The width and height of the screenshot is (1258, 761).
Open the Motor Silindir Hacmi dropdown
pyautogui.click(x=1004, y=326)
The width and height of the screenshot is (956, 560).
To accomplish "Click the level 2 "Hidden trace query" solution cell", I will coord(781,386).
· · ·
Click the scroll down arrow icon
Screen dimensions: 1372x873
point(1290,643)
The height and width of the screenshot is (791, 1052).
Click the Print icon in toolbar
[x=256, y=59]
· · ·
◆ Brief ◆
Look for the word "width" in the listing above, and copy every line where you find it.

◆ Answer for the task ◆
The width and height of the screenshot is (1258, 761).
The width and height of the screenshot is (956, 560).
The height and width of the screenshot is (791, 1052).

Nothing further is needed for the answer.